Alors que l’industrie lourde est confrontée à une crise de grande ampleur, ses ouvriers sont victimes d’une loi martiale restreignant considérablement le code du travail.

Lorsque l’armée ukrainienne lui demande de rejoindre ses rangs, au début de l’invasion russe, Vitaliy Nozhka accepte sans une seconde d’hésitation. Le quinquagénaire, ouvrier métallurgiste à l’aciérie d’ArcelorMittal de Kryvyi Rih, était pourtant en mesure de refuser : après vingt-sept ans à trimer dans les dantesques hauts-fourneaux du plus grand site industriel d’Ukraine, sa colonne vertébrale donne de sérieux signes de fatigue. « En raccrochant, il s’est retourné vers moi, a lu l’incompréhension sur mon visage et a dit : “Je ne peux pas laisser passer l’opportunité de défendre mon pays et ma famille.” Mon sang s’est glacé, mais j’ai respecté sa décision », raconte sa femme, Olga, depuis leur petit appartement situé au cœur d’une cité ouvrière.

Kryvyi Rih, qui voit alors l’armée russe fondre sur le sud de l’Ukraine depuis la Crimée, se barricade pour ne pas subir le même sort que Marioupol, l’autre grand bastion métallurgique du pays foudroyé par la puissance de feu de l’envahisseur. Vitaliy commence donc par ériger des lignes de défense à travers la région.

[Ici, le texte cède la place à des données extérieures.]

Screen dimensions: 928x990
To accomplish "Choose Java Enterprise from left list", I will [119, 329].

Le 6 avril, l’avancée russe étant contenue à une cinquantaine de kilomètres de distance, il décroche une permission pour assister au vingt et unième anniversaire de son fils, Aleksandr. « Ce jour-là, il nous a annoncé que notre ville était pour le moment épargnée et que son unité allait être envoyée sur le front de l’Est », se souvient Olga, agrippée au portrait de son mari barré d’un ruban noir. Une fois encore, Vitaliy choisit de ne pas reculer. Deux jours plus tard, il est envoyé défendre Popasna, une bourgade du Donbass bientôt écrasée. Le 14 avril, six jours après son départ pour le front, le père de famille meurt broyé par l’artillerie ennemie au fond d’une tranchée. « Nous sommes si fiers de notre père, il a poussé son sens de l’honneur jusqu’à se sacrifier pour nous permettre de vivre libres », murmurent Darya et Maria, ses jumelles aux yeux cernés de noir et à la peau translucide.

À l’aciérie de Kryvyi Rih, la production s’est effondrée de plus de 90 %.

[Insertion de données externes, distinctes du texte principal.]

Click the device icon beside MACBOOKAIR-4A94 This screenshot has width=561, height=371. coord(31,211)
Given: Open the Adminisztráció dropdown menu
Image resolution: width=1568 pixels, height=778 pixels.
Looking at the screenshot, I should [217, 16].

Appuyé contre une armoire où le visage souriant de Vitaliy pointe au milieu des photos d’anniversaire, de spectacle de fin d’année et des vacances au bord de la mer Noire, Aleksandr caresse doucement l’épaule de sa mère. « On a eu de la chance, l’armée a pu récupérer le corps de mon mari. Il paraît que c’est rare. Nous avons pu le ramener ici et le mettre au cimetière municipal », raconte Olga, la voix brisée. Parmi les quelque deux mille employés d’ArcelorMittal partis grossir les rangs de l’armée ukrainienne, huit ont, comme Vitaliy, été tués dans les combats. Deux autres sont portés disparus.

Fantômes

Non loin du cimetière de Kryvyi Rih, l’usine de Vitaliy ne semble plus guère arpentée que par les fantômes de ses ouvriers tombés au front. Au bout d’un dédale de tuyaux de gaz et de rails endormis, une vertigineuse cheminée se dresse. Le haut-fourneau numéro six, le seul encore en fonction parmi les neuf que compte le site, a été relancé début avril après plus d’un mois d’arrêt. L’aciérie, inaugurée en 1934 et rachetée par la multinationale luxembourgeoise en 2005, n’avait pas interrompu la production depuis la Seconde Guerre mondiale.